Traffic monitoring has been an increasingly important aspect in transportation research with the development of electronic sensors. In California, the first traffic sensors were installed in the 1970s, and since then Caltrans has installed over 40,000 more traffic sensors across the 50,000-mile highway network [1]. They’ve also expanded the Transportation Monitoring System (TMS) to nine types of sensors including closed circuit television (CCTV), highway advisory radios, and roadway weather information systems. Together these gather a wide array of information about roadway conditions, and allow that information to get to active drivers on the roadway. Some of the data from traffic sensors is able to be automatically processed using the Performance Management System (PeMS) which was developed at UC Berkeley at the Partners for Transit and Highways Research Center [2]. This helps collect aggregated traffic information about speed, flows and density, using under the road sensors. However, the CCTV video streams must still be manually reviewed. With recent advances in artificial intelligence (AI) the ability to track cars and detect incidents or congestion, these cameras could be used to increase data fidelity across the network. Computer vision models are being tested by various Departments of Transportation, but none had implemented statewide coverage, and handled orders of magnitude fewer cameras than what Caltrans currently manages [3]. This project seeks to measure the computational complexity of running both a state-of-the-art object detection model and incident detector, on a statewide level.

Dataset

Many state DOTs such as California and New York have large CCTV camera arrays that make their footage publicly available using live streams. This provides a source of real-time data that can be used as a benchmark for computational complexity analysis. For example, the California Department of Transportation has installed hundreds of cameras across the state that are connected to the internet using fiber optic cables that run along the highway right of way [4]. While these cameras are natively 1080p, the streams are usually downscaled to 240p 360p, which makes use of computer vision technology difficult to implement, and less accurate than other solutions. Thus, for the purposes of this study, the NY511 CCTV network was selected as a baseline [5]. This dataset contains over 1,600 cameras that are across the state of New York, and have higher quality video streams, ranging from 320x320 to 2560x2560 pixels (Figure 1).

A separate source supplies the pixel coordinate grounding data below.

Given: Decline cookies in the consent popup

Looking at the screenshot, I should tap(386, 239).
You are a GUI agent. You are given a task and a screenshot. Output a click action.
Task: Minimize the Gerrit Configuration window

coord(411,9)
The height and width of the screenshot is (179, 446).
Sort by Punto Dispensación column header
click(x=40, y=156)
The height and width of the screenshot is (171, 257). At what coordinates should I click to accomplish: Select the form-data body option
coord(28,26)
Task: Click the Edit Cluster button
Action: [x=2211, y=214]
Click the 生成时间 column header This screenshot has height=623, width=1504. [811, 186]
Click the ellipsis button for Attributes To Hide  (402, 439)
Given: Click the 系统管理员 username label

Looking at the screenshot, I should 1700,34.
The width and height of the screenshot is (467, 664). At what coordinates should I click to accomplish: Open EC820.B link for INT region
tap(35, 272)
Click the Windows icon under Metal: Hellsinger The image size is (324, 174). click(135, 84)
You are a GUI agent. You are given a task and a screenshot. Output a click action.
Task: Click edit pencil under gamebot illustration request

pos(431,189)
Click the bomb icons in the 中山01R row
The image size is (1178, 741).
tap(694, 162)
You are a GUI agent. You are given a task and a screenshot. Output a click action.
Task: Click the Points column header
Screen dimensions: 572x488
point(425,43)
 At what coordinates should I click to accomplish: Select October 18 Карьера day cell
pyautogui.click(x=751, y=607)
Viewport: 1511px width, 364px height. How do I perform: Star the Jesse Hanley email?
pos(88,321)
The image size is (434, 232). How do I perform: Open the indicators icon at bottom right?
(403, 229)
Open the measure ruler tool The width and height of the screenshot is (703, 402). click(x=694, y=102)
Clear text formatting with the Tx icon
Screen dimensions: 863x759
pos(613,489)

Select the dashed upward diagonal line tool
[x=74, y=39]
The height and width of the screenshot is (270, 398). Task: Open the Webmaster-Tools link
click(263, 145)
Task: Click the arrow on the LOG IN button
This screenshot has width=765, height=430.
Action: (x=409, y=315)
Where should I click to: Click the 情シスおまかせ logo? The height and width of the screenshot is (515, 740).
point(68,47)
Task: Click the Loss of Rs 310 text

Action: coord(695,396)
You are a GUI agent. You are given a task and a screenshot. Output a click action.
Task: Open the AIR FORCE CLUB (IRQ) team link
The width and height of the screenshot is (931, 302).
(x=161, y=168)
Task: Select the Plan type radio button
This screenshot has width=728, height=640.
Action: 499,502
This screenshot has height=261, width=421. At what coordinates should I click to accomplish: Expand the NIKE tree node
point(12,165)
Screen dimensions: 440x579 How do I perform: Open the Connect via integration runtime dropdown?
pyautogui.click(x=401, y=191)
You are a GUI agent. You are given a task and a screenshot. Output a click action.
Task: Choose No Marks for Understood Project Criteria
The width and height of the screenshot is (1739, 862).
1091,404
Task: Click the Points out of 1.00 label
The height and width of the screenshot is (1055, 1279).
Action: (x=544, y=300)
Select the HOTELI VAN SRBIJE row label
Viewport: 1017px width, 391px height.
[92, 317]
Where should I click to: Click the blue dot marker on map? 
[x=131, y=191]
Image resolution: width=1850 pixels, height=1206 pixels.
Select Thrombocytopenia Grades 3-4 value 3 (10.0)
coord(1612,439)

Figure 1: Count of cameras by resolution

A previous study by the Center for Advanced Infrastructure and Transportation at Rutgers University also used this dataset for performing AI car detection in 2019 [6]. However, in the past 4 years AI has made great strides in improving accuracy and speed, while computational hardware, especially cloud-based hardware, has grown exponentially faster with the development of specialized matrix calculators. Although their study looked into using cloud computing through AWS for processing the video streams, they only looked at a few videos, and thus didn’t provide a good estimate for overall computational complexity of running inference on the system. This study will fill in that gap by looking at processing a one-minute slice of video from every available stream, then using this as a baseline, to determine how many processors would be needed to run the system in real-time.

Because of the large size of video content, especially for live streaming, these files are compressed which means that even videos with the same dimensions and time can have highly different data rates per minute. The video live streams are hosted using the m3u8 protocol, which splits the video up into downloadable chunks that can be converted to MP4. These are downloaded then all the chunks are merged together to be one minute long, then the file sizes are summed to find the total data rate per minute.

Figure 2: Stream data rate in megabytes per minute

In figure 2 we can see that most of the video streams are in the range of one to two Megabytes per minute, resulting in a total of 9.805 Gigabytes per minute for the whole system. To save all the footage from these cameras for one day would require 13.788 Terabytes of storage. This highlights just how large CCTV datasets can be, which is why only one minute of footage will be analyzed to provide a total system estimate, as the costs to process Terabytes of data are out of the scope of this project.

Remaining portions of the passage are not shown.